Consider, then, that we are told that "God is Love;" and if He loves us, there is no difficulty in believing that He feels all this interest in us. Do not judge Him by earthly Kings and Potentates. These are Giants who cannot see carraway seeds. We do not blame them, for it is impossible they should be interested for every body. But very very different is both the power and the feeling of the King of Kings!

Still we have not got over the difficulty yet, for of all the wonderful truths we are commanded to believe, no one is so wonderful and so incomprehensible as the Love of God to the sinful human race.

And yet it is a truth, and of all truths the most important and most comfortable; and therefore it is much to be desired that we should thoroughly believe it: and I think I can make you understand that it is possible, by something which you feel in your own hearts. I think God has placed even in our own hearts a witness of the possibility of this great Truth.
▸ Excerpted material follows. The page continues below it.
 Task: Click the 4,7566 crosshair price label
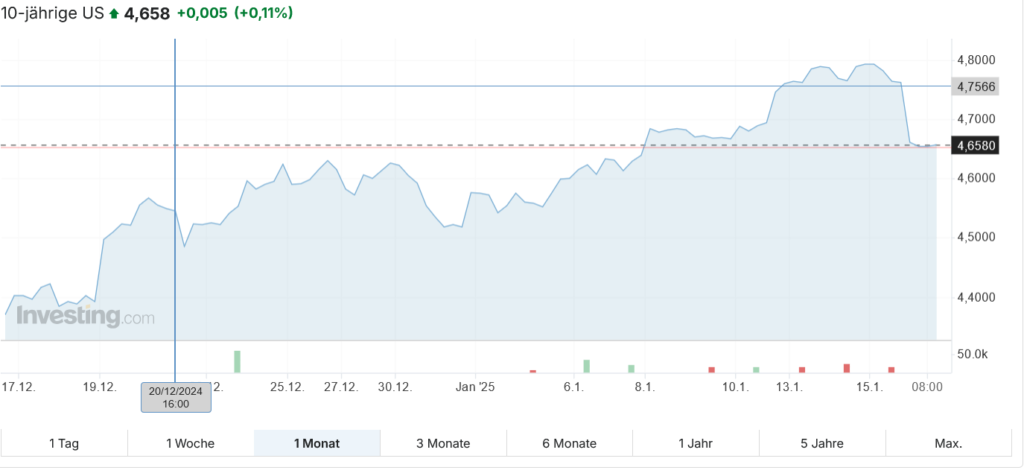(x=977, y=86)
My idea is this. We know that God has been merciful to us—(His very creation of man was an act of mercy), and therefore we know that He loves us. He loves us because He has been merciful to us. If you cannot see why this should be, I refer you to the following story, and advise you to try for yourselves. Only be kind to any living creature, whether a human being, or an irrational animal, and see if you can keep your heart from loving it! Certainly it does not become us to try to search out the unsearchable mind of God, but I think it is permitted us to hope, that the remarkable fast of Kindness engendering Love, which we experience in our own hearts, is intended to lead us upwards as by a holy guiding thread, to some comprehension of the Love of that God, who in Christ Jesus actually gave Himself for us.

THE TALE.

Lift up the curtain!

In a baronial hall, not of the size and grandeur of that at Warwick Castle, which those who have never seen should try to see before they die: but still in a hall as antique and interesting in style, fits a young man reading.

It is evening, though the sun has not yet set, but it is evening, and the young man is sitting at a small oak table in a recess in one of the ancient windows, and before him lies open a book, and on the book, which he touches not with his hands, but on which his eyes, blinded by tears, are fixed, there lies a faded primrose.

The book is the Bible, and the faded primrose lies on that verse in the Psalm, "Oh that men would therefore praise the Lord for his goodness, and declare the wonders that he doeth for the children of men!" and some hand had placed a slight pencil mark before these words.

This scene brings before you a story of distress, and yet this young man is the possessor of a large estate;—the baronial hall and house are his own, and he is young and amiable, and till within the last few months had led a life of almost uninterrupted comfort and prosperity from his cradle upwards. Two years ago he became the betrothed lover of a young lady no less interesting than himself, and as no obstacle prevented their union, both had for these two years looked forward to it, as the one certain and sure event of their lives. The young man's parents had died when he was very young; but, in compliance with the wishes of his Guardians, he deferred his marriage till he should have come of age.